Balancing Accuracy and Efficiency Optimal Plot Design for Regeneration Sampling in Amazonian Secondary Forests

Background: Optimal sampling designs are crucial for accurate ecological and forestry assessments, particularly for regeneration studies in Amazonian secondary forests, which play an important role in biodiversity conservation and carbon sequestration. This study evaluated different sampling plot configurations for estimating regeneration diversity and structural attributes in a 30-year-old secondary forest in Belém, Brazil. Within a one-hectare permanent plot (100 × 100 m), all trees with a diameter at breast height (DBH) ≤ 10 cm were measured, identified, and geolocated, totaling 3,003 individuals. Trees were classified into two diameter classes: DBH < 5 cm and 5 cm ≤ DBH ≤ 10 cm. Resampling simulations using the bootstrap method subdivided the one-hectare plot into four sampling plot sizes (4 m², 25 m², 50 m², and 100 m²) with rectangular and square shapes. Simulations tested sample sizes ranging from four to (N − 1) units, with 1,000 iterations per configuration.

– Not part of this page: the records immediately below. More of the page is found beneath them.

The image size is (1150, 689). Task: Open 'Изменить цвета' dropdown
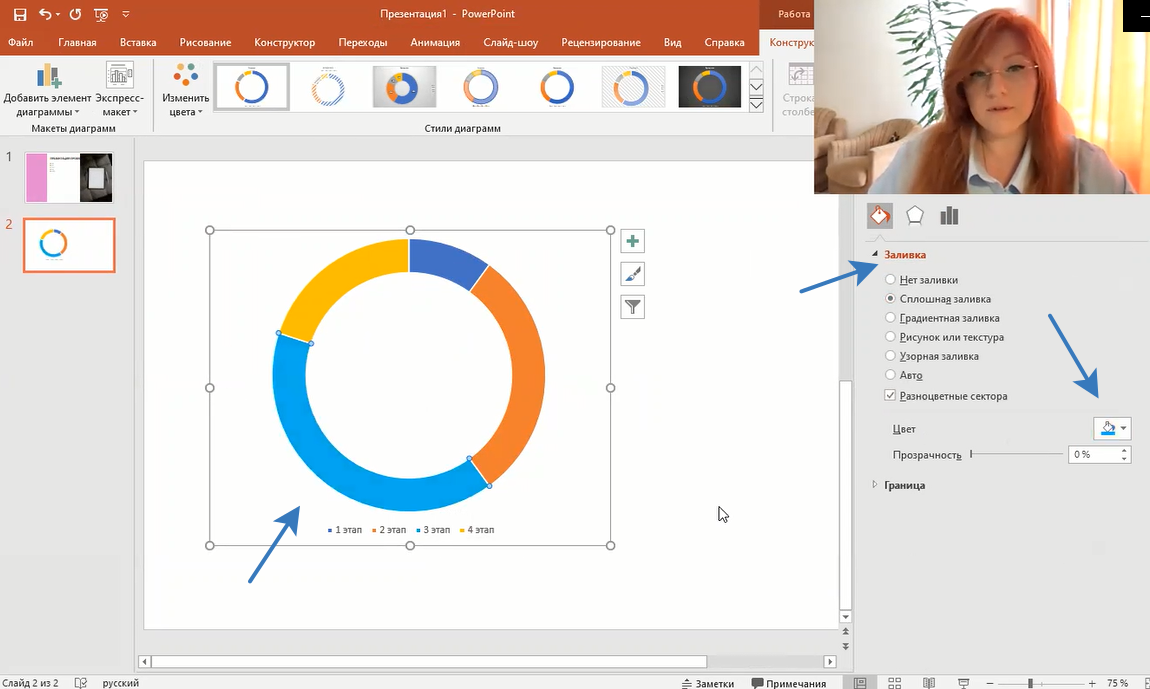pos(186,92)
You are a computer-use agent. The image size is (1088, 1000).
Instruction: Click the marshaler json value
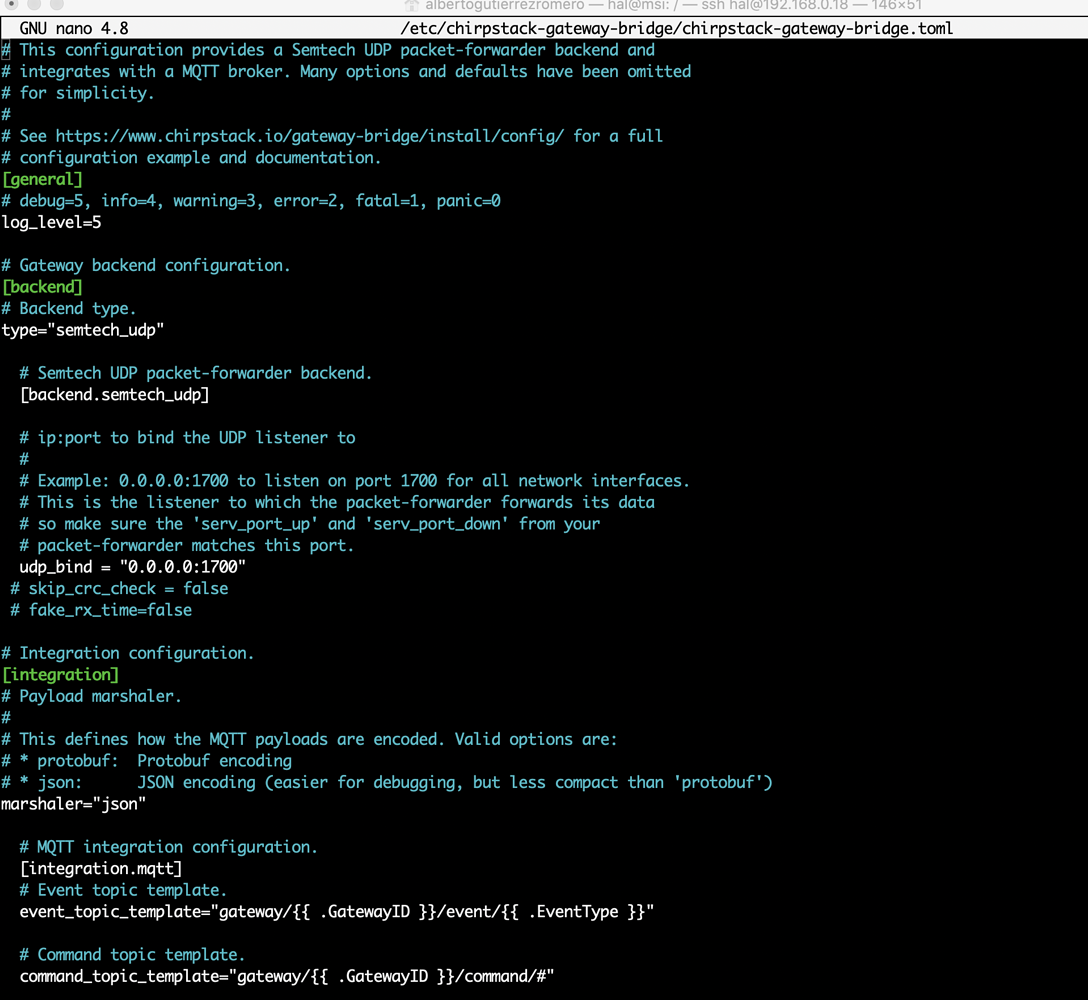click(120, 803)
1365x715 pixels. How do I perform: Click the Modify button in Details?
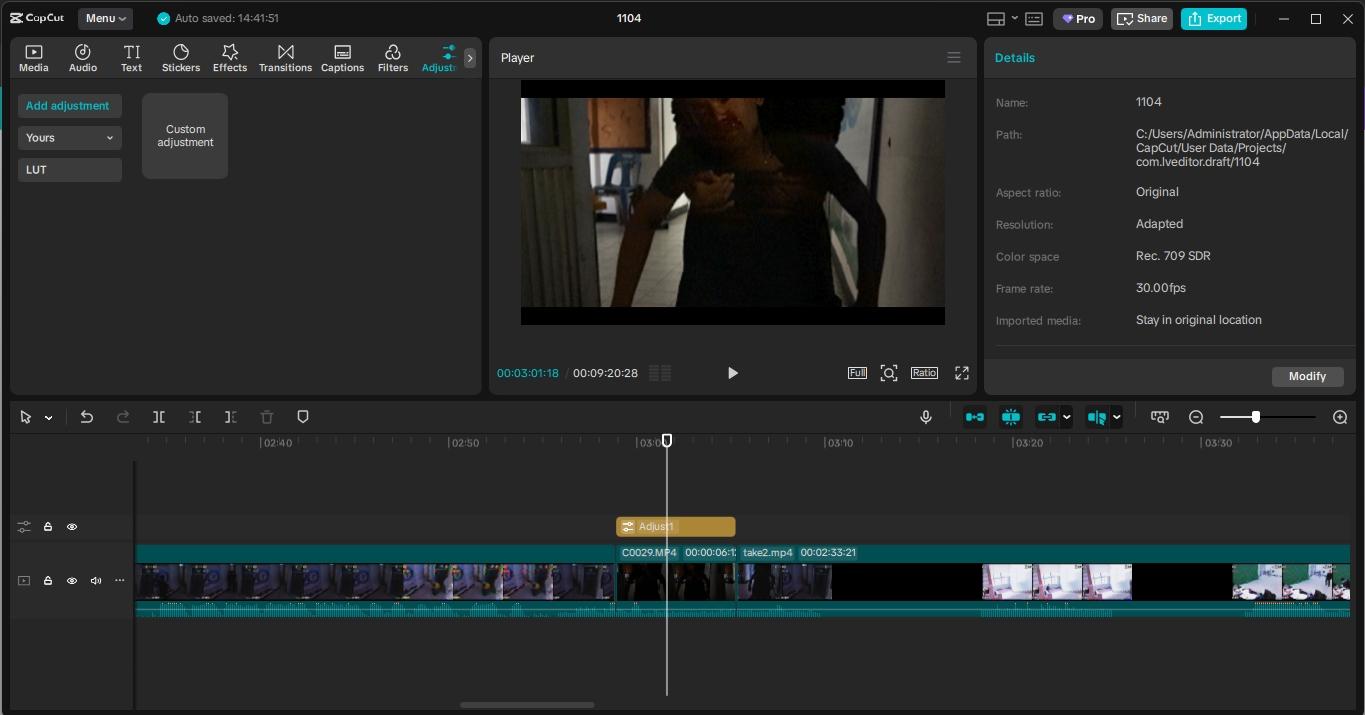pyautogui.click(x=1307, y=376)
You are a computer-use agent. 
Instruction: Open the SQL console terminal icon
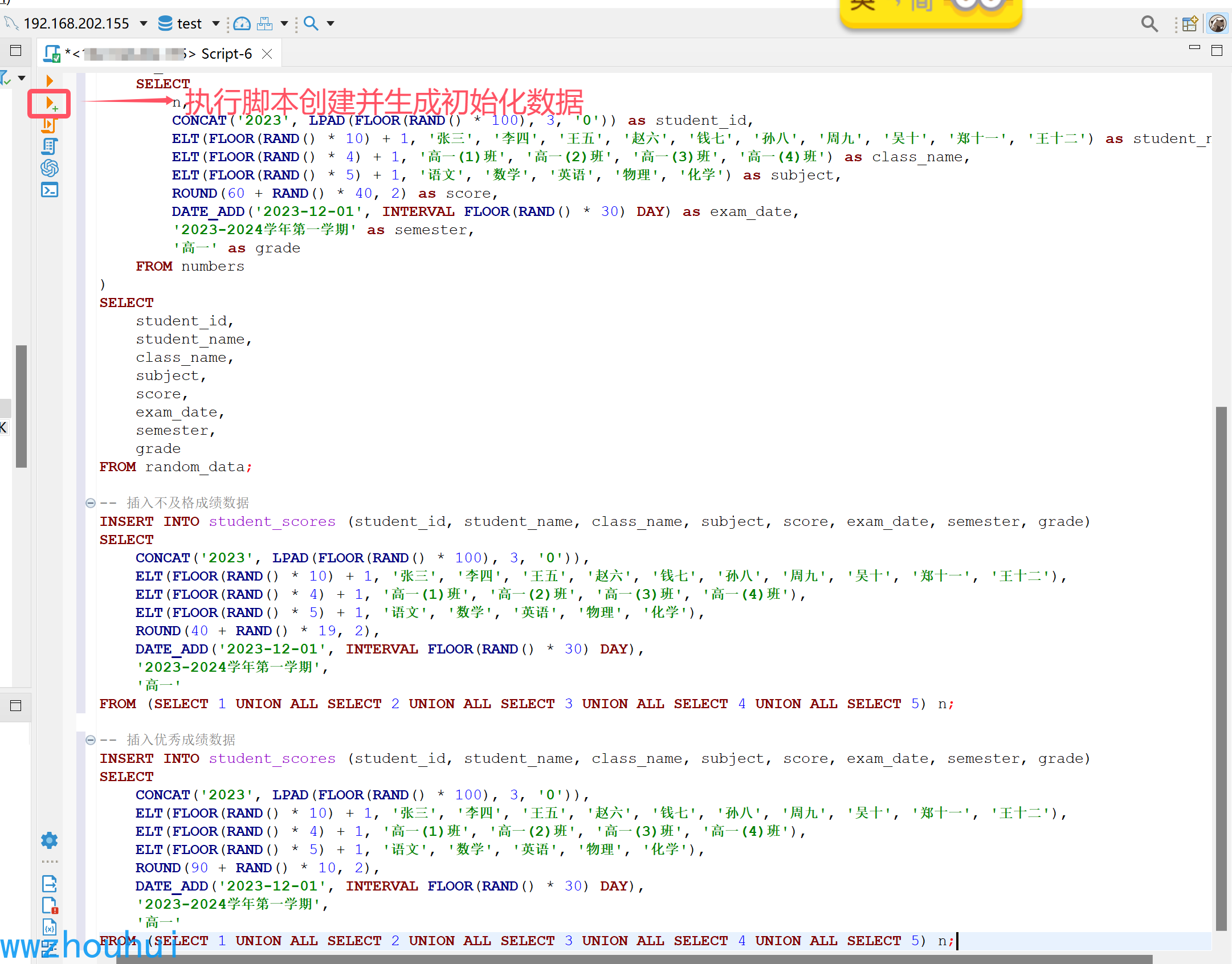click(x=50, y=190)
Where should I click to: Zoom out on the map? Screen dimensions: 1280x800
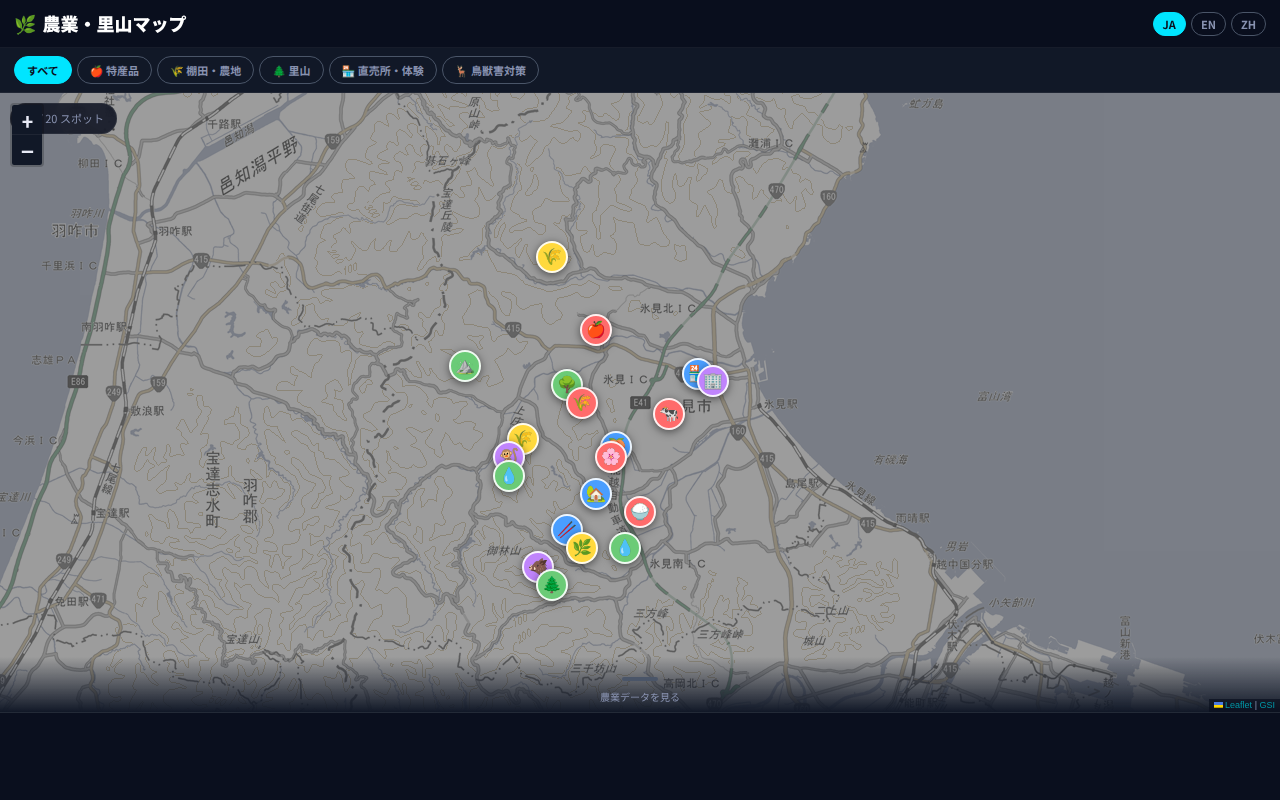27,151
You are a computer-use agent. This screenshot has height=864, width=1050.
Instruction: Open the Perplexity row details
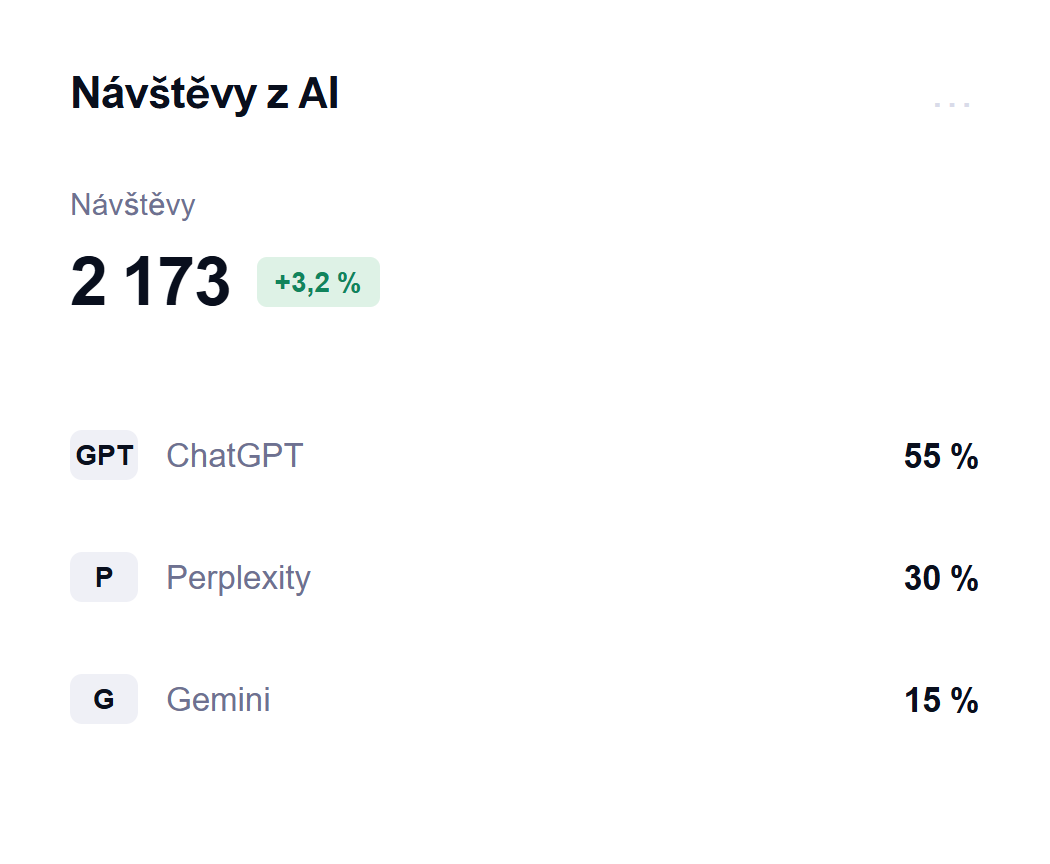click(524, 577)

Results: Accuracy and precision for diversity metrics (species richness and Shannon–Weaver index) and structural attributes (tree density, stem density, and basal area) were evaluated using Mean Absolute Error (MAE) and Relative Sampling Error (RSE). Results indicated that 4 m² sampling plots were the most suitable for estimating diversity metrics across both diameter classes, regardless of plot shape. For structural variables, square 4 m² plots performed best for trees with DBH < 5 cm, whereas rectangular 50 m² plots were optimal for trees with 5 cm ≤ DBH ≤ 10 cm. The influence of plot shape varied depending on the variable analyzed and the sampling plot size.

Conclusion: Overall, sampling plots of 4 m² and 50 m² are recommended for efficient regeneration sampling in Amazonian secondary forests, as they provide better accuracy and precision for diversity and structural estimates across different diameter classes.